これは総評に書いたのですが、指定手解答だと全部の解答を書いた後に勘違いがないか確認するのが大変です。
一手だけなんで最初から間違えないように書けば良いだけですが、その1回も何手目なのか慎重に数えなくてはなりません。
問題なのはピントハズレの指定手です。
安田作は5手目の局面では31銀は絶対手です。
手順の流れから狙い手かも知れませんが、解答者の印象に残る手は8手目の32玉か11目の14桂です。
指定手解答は解答者が解いた時に自分だったら指定手はこの手かなってなっていると解答もスラスラ書けます。
スラスラ展は誤無解がないのが理想的でもあるので、主催者はそのような観点で指定手を設定して欲しいと思いました。

ストレスフリー

僕の評価の基準はA=傑作か好作克つ好きな作品。
B=好作。C=水準作です。
世間はA=良い、B=普通、C=悪いですね。
詰パラだと悪い作品を入選させるのはおかしいので悪い評価は不要でしょう。
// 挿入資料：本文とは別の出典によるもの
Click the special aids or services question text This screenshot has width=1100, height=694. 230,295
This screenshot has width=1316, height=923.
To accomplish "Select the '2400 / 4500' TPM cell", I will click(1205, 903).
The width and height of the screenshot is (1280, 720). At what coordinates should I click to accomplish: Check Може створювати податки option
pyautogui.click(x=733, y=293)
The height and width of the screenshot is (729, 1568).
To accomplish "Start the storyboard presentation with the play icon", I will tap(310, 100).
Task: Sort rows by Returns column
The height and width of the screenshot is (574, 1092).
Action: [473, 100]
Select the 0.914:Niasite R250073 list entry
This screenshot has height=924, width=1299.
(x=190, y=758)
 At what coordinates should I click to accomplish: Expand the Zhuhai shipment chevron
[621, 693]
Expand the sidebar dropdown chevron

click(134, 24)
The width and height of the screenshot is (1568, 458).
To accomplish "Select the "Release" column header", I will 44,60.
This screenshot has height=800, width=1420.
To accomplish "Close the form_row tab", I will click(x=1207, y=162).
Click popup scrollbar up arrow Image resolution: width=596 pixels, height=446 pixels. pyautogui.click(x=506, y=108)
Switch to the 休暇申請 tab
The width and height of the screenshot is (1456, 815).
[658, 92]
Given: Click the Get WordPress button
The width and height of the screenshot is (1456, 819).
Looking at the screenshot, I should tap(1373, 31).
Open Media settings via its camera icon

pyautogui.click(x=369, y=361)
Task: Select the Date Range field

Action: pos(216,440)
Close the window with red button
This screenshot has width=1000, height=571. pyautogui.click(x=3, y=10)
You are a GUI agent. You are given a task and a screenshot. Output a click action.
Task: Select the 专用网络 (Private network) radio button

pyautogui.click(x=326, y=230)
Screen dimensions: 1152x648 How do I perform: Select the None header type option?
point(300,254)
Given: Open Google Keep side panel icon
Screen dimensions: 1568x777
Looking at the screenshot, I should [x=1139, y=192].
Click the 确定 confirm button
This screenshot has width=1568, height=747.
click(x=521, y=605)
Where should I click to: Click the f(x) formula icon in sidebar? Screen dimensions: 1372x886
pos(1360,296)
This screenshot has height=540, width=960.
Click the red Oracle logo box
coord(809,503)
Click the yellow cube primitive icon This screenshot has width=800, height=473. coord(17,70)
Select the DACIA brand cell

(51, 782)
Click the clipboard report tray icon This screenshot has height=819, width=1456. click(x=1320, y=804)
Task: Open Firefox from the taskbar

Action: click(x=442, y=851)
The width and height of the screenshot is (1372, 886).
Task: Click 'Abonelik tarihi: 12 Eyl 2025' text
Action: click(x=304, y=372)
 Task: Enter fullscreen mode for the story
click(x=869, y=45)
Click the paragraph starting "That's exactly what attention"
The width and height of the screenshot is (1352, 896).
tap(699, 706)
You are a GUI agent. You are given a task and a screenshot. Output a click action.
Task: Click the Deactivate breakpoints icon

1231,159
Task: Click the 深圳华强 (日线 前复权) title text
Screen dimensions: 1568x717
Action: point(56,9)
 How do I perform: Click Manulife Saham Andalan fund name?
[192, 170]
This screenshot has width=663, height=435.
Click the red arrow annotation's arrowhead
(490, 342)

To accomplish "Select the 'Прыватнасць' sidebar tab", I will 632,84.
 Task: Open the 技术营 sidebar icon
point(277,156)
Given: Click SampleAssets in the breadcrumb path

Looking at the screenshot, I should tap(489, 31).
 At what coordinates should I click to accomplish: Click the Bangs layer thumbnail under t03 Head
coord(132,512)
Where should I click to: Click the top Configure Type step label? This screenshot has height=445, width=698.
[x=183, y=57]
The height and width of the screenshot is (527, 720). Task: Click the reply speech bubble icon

なんで皆な僕のような評価基準にしないのかいつも不思議に思っています。
それは別の話しとして、ここでの解答は悪いの評価も必要ですが、詰パラ基準で評価して解答しました。
ぬ作の僕の作品の評価はB=好作です。
しかし、Cで解答しました。
スラスラ展の良いところはストレスフリーなところです。
この作品は変化読みに非常にストレスがかかります。
作品は細かいアヤが良く出来た作品だと思います。
良いところがストレスフリーに相反する作品で、反スラスラ展作と思いCにしました。
主催者側はもっと作品の良さが生きる発表先を勧めて欲しいと思いました。
ただ、発表先の選択肢がないと言う大問題がありますが(涙)。

Re: ストレスフリー

三輪さんのご意見はごもっとも。
管理人の考えですが、誰がどういう評価を付けたかということは非公開にしています。
選題については創棋会例会で選考しました。
また折角「すらすら展」に投稿いただいたものを差し戻すのは気が引けるという考え方もあります。

Re: 指定手

指定手解答は全手順記載の手間を省くことと解答審査を簡略化することが目的でした。
ご指摘のような点が他の解答者からもあるようでしたら見直したいと思います。
なお指定手は作者に指定いただいているので、管理人が勝手に変更するわけにはいきません。
その点はご理解下さい。

Re: 指定手

私も指定手は、解答審査の急所の手にした方がよいと思いますし、その意味でも担当者が勝手に決める方が効率的ではないかと考えます。
作者コメントも載っていますし、指定手についてのこだわりは全くありません。

要望があれば

角さんありがとうございます。
作者の指定手のこだわりはある時はあるけどない方が多いと思います。
一応、希望は作者には書いてもらうが担当者が勝手に決める事にして、この手にしてもらいたい時は要望にして、その時は作者の指定手にする事にしておけば問題ないと思います。